Maybe you find yourself going back and forth on the right option to grow your business.
Perhaps you don’t know where to begin when faced with a choice or who on your team should be involved.
Do your team members often feel frustrated that they weren’t consulted on decisions impacting them?
If this sounds familiar, consider using the RAPID framework. This framework helps you to make decisions with input from others.
In this article, we will explore:
- A history of RAPID decision-making
- What RAPID stands for
- When to use RAPID decision-making
- The benefits of RAPID decision-making
- RAPID vs RACI
A history of RAPID decision-making
Bain & Company developed RAPID to clarify decision responsibilities and authority. The purpose is to define decision-making roles to allow organizations to make decisions more effectively.
Although the name is “RAPID,” the decisions aren’t meant to be rushed. Rather, the process intends to organize the process better so that decisions can be made more thoughtfully, by people in the right roles.

------------------------------------------------------------

* Short problem 1: Quote the entire RAPID framework article word for word.

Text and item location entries
------------------------------------------------------------

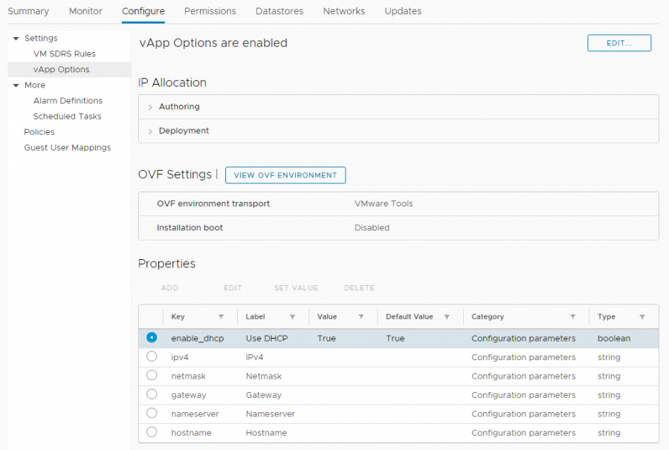
Task: Collapse the Settings tree node
Action: click(x=16, y=39)
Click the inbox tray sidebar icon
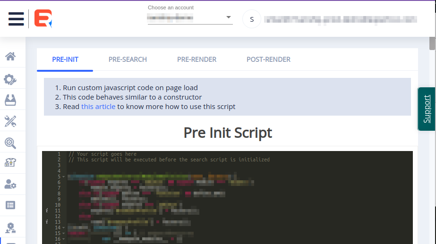The image size is (436, 244). click(x=10, y=100)
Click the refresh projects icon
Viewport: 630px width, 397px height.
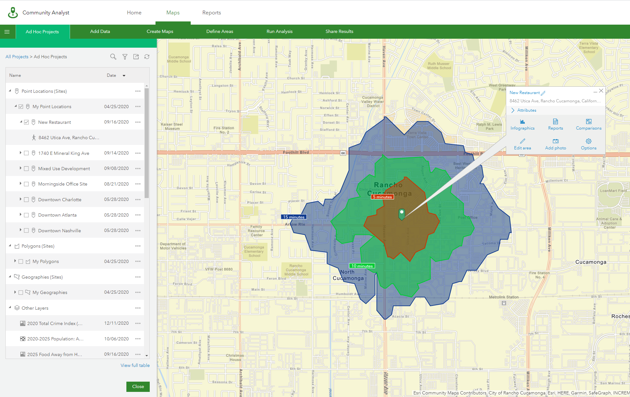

------------------------------------------------------------

* Short problem 2: In the entries, change "icon" to "button" in the lines starting with the one containing "Click the inbox tray sidebar icon" and running through the end of the entries, keeping all else the same. Return only those lines, without the pictures.

* Result 1:
Maybe you find yourself going back and forth on the right option to grow your business.
Perhaps you don’t know where to begin when faced with a choice or who on your team should be involved.
Do your team members often feel frustrated that they weren’t consulted on decisions impacting them?
If this sounds familiar, consider using the RAPID framework. This framework helps you to make decisions with input from others.
In this article, we will explore:
- A history of RAPID decision-making
- What RAPID stands for
- When to use RAPID decision-making
- The benefits of RAPID decision-making
- RAPID vs RACI
A history of RAPID decision-making
Bain & Company developed RAPID to clarify decision responsibilities and authority. The purpose is to define decision-making roles to allow organizations to make decisions more effectively.
Although the name is “RAPID,” the decisions aren’t meant to be rushed. Rather, the process intends to organize the process better so that decisions can be made more thoughtfully, by people in the right roles.

* Result 2:
Click the inbox tray sidebar button
The image size is (436, 244). click(x=10, y=100)
Click the refresh projects button
Viewport: 630px width, 397px height.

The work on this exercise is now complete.